ASSIGNED TASK.
Your answer must match, word for word, the lines from the one holding "Click the Add Elements plus button" through the final line below, with pictures excluded.

[Records from a data source]
============
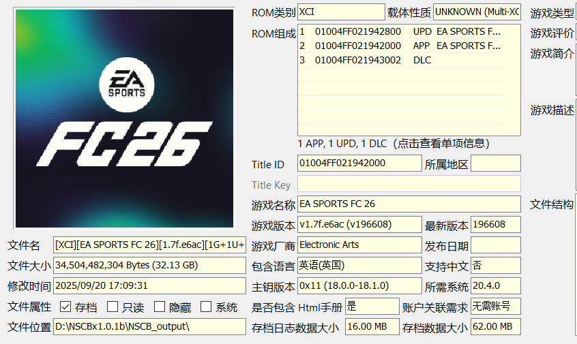Click the 游戏版本 field with v1.7f.e6ac
Viewport: 577px width, 344px height.
pyautogui.click(x=359, y=225)
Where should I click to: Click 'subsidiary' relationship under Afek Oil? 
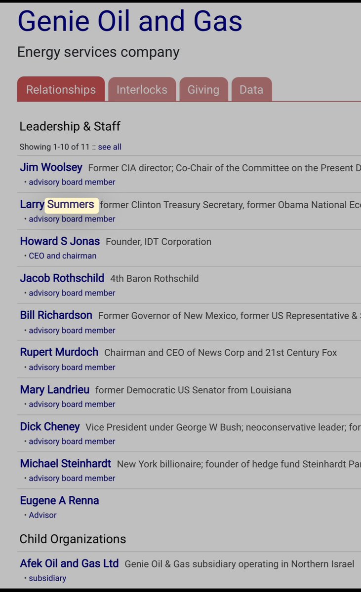click(47, 578)
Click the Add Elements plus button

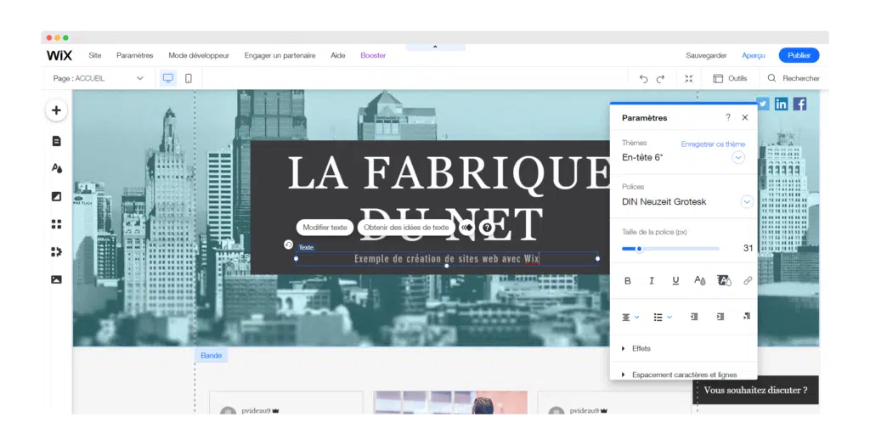pos(56,110)
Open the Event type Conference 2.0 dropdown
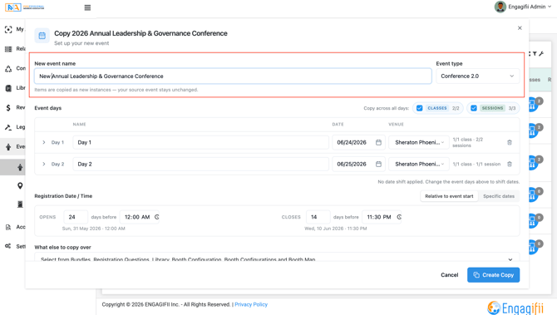557x315 pixels. tap(477, 76)
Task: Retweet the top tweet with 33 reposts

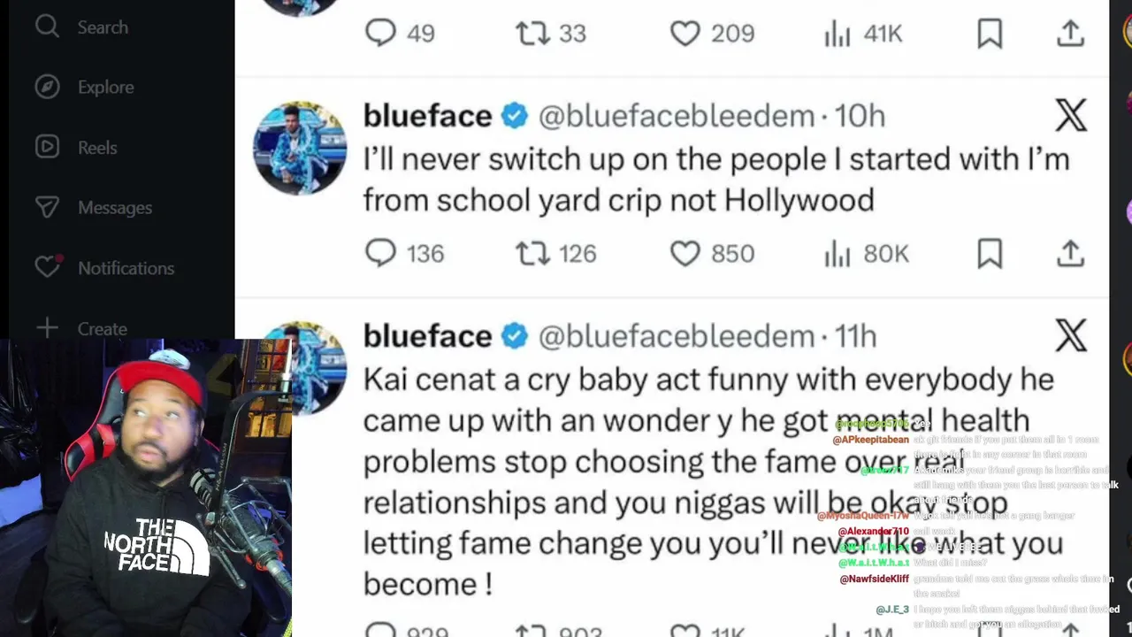Action: click(x=532, y=34)
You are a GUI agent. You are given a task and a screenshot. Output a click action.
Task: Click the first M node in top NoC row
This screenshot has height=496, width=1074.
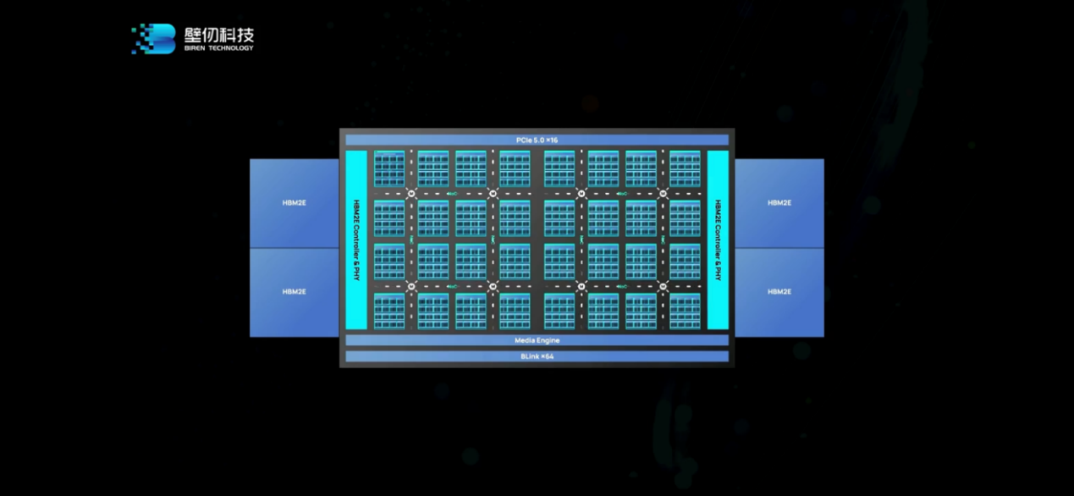tap(411, 194)
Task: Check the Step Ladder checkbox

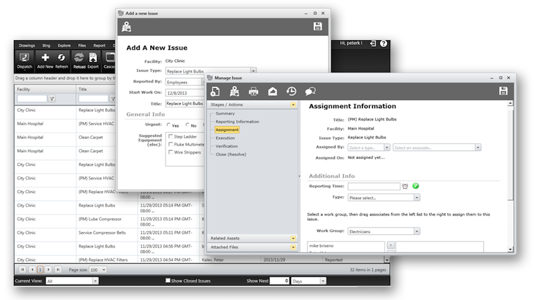Action: 170,137
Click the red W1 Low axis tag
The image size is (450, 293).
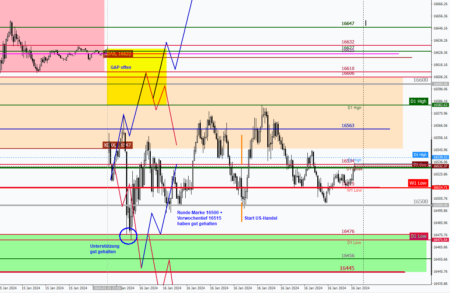419,183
============
REPLY TO THE TASK.
Click the Add Elements plus button

pos(56,110)
Open the Event type Conference 2.0 dropdown
557x315 pixels. tap(477, 76)
Task: Retweet the top tweet with 33 reposts

Action: click(x=532, y=34)
You are a GUI agent. You are given a task and a screenshot. Output a click action.
Task: Click the first M node in top NoC row
This screenshot has height=496, width=1074.
tap(411, 194)
Task: Check the Step Ladder checkbox

Action: 170,137
Click the red W1 Low axis tag
The image size is (450, 293).
419,183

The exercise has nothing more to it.